Repeat exactly the line that contains "Given: Open the 帮助(H) menu" and every line after it, down to the last line of the entries below. Do not include pictures.
START Provided entries
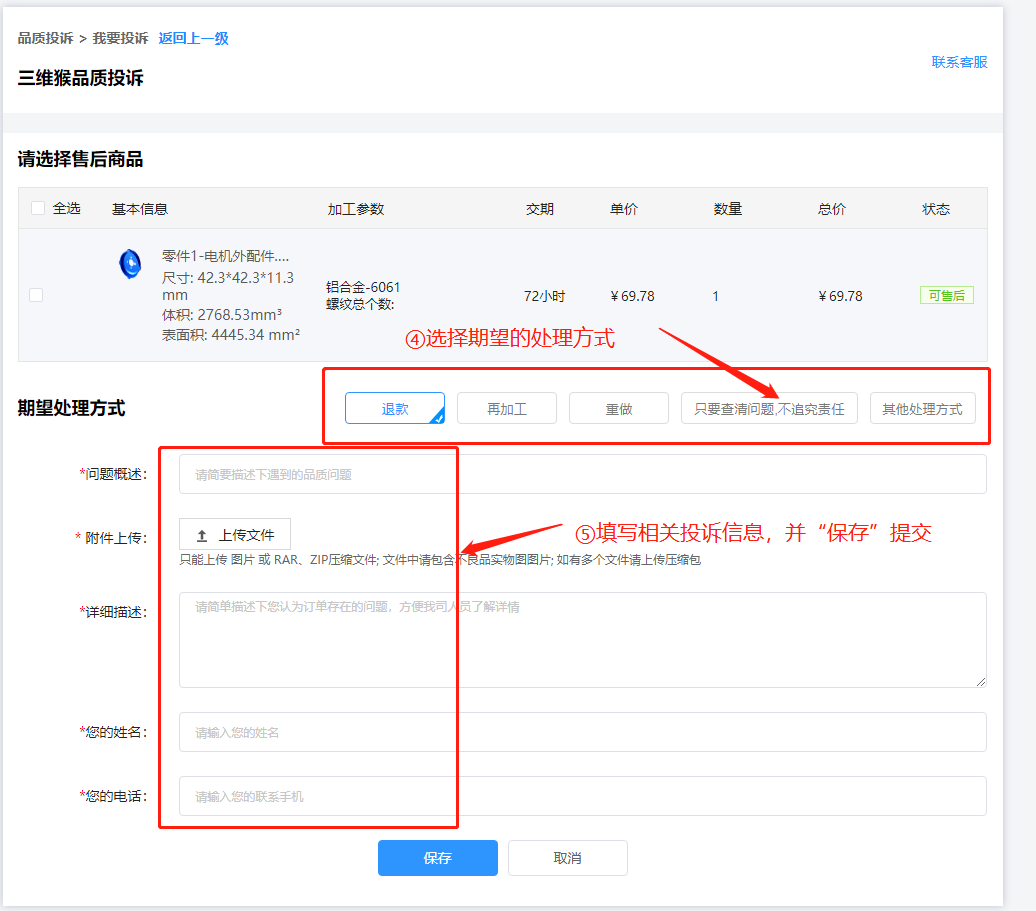Image resolution: width=1036 pixels, height=911 pixels.
Task: Select the 重做 handling option
Action: click(x=618, y=408)
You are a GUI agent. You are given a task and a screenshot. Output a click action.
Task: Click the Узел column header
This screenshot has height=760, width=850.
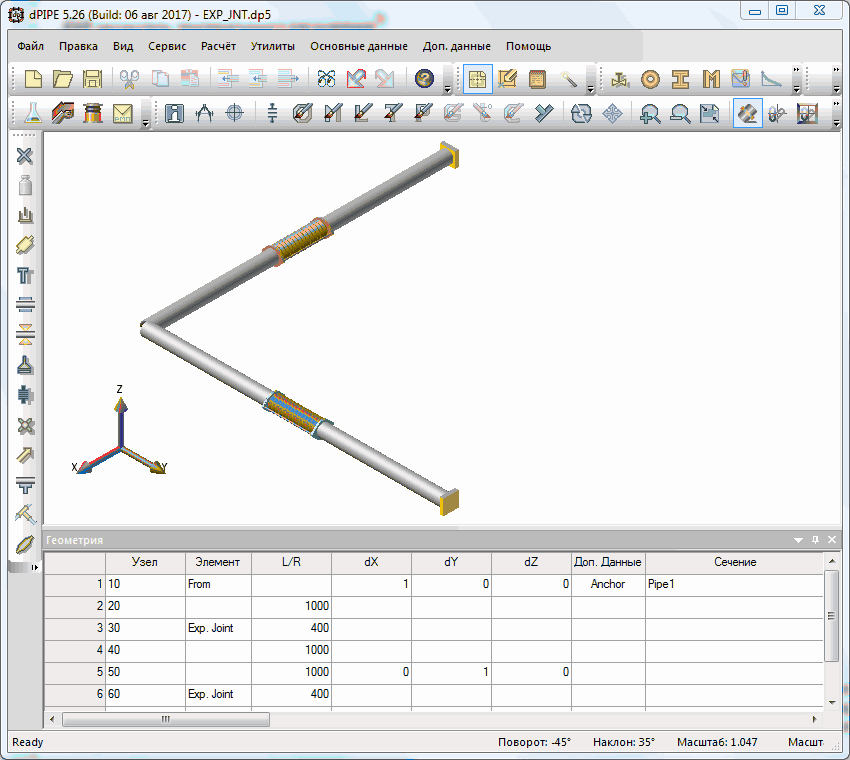[145, 562]
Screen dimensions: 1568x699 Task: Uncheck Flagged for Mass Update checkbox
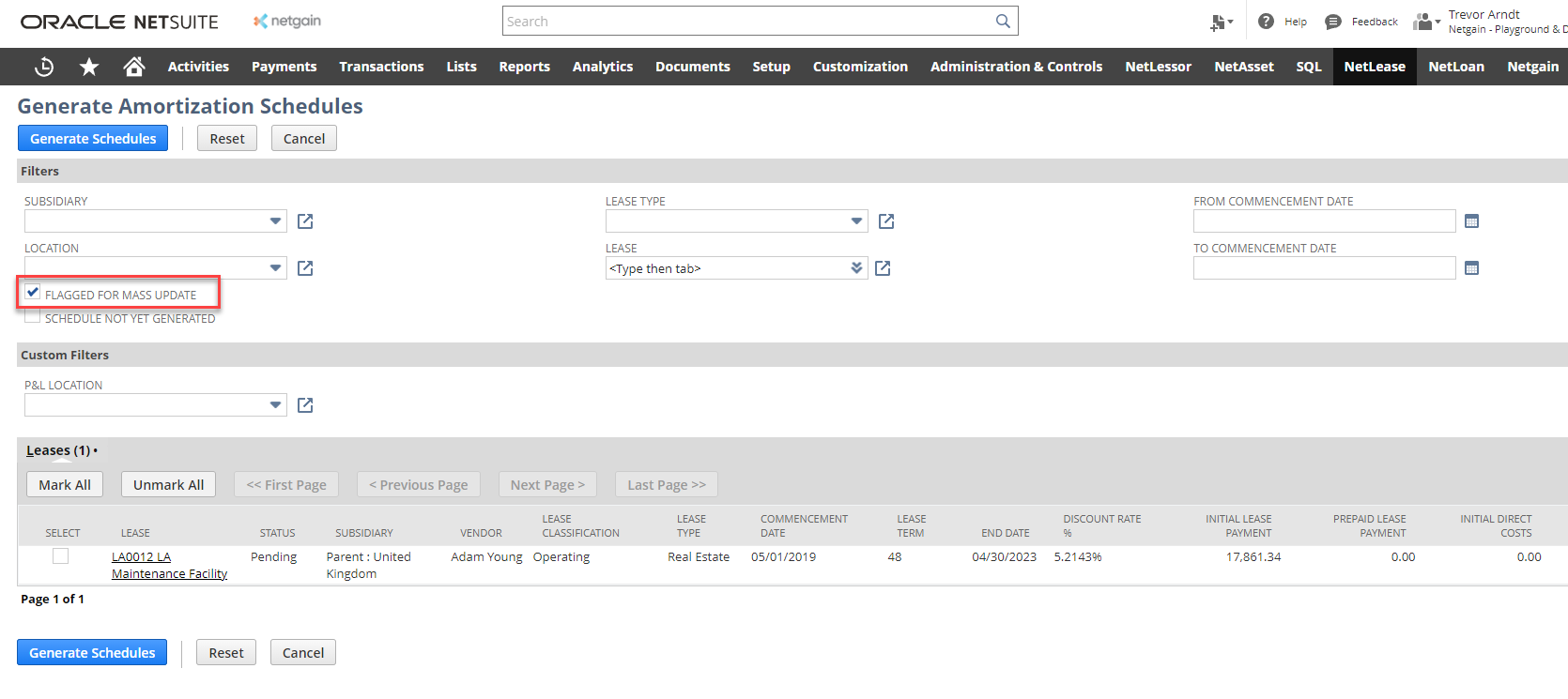33,293
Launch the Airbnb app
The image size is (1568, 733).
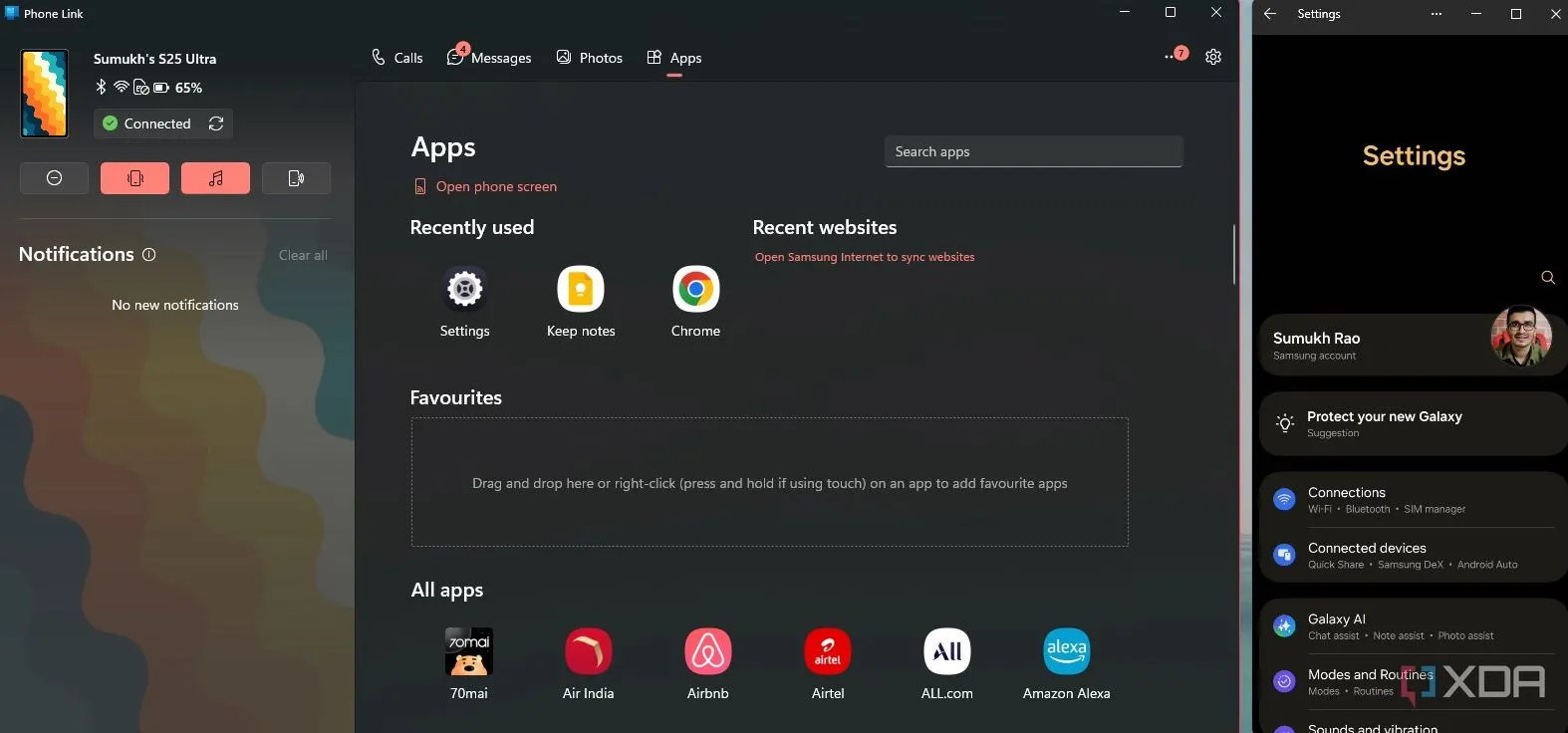[x=707, y=652]
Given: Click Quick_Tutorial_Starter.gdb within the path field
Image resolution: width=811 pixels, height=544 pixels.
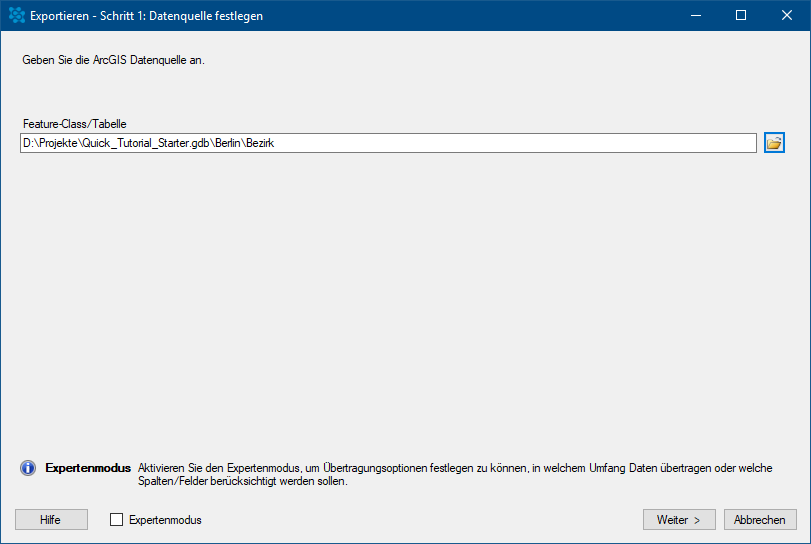Looking at the screenshot, I should [x=146, y=143].
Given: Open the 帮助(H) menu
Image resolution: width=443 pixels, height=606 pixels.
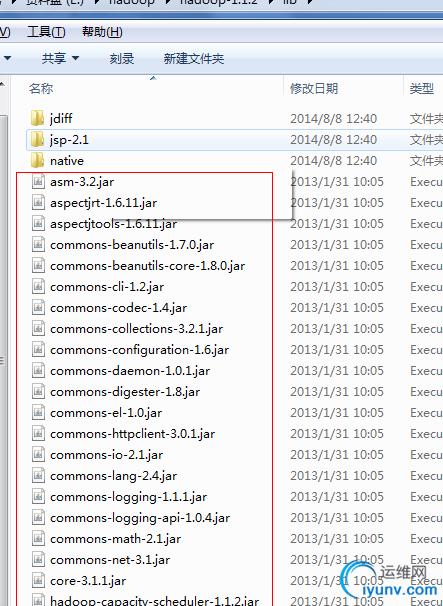Looking at the screenshot, I should point(102,32).
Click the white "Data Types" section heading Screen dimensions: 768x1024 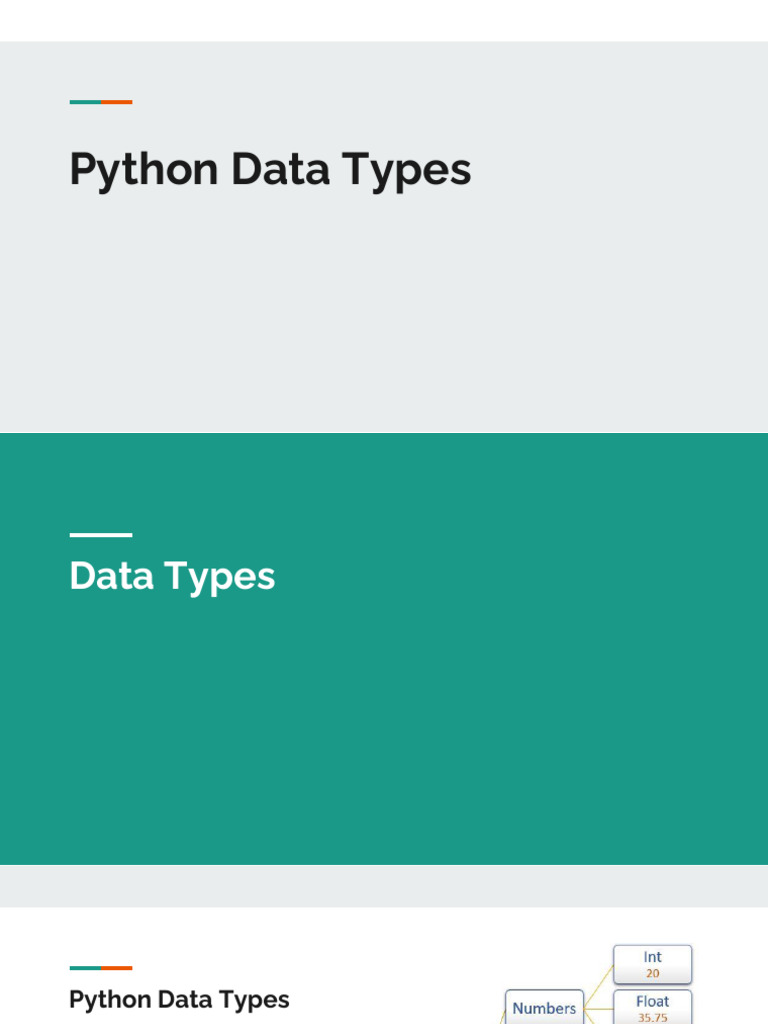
END Provided entries
## Task response
Given: Open the 帮助(H) menu
Image resolution: width=443 pixels, height=606 pixels.
Looking at the screenshot, I should point(102,32).
Click the white "Data Types" section heading Screen dimensions: 768x1024 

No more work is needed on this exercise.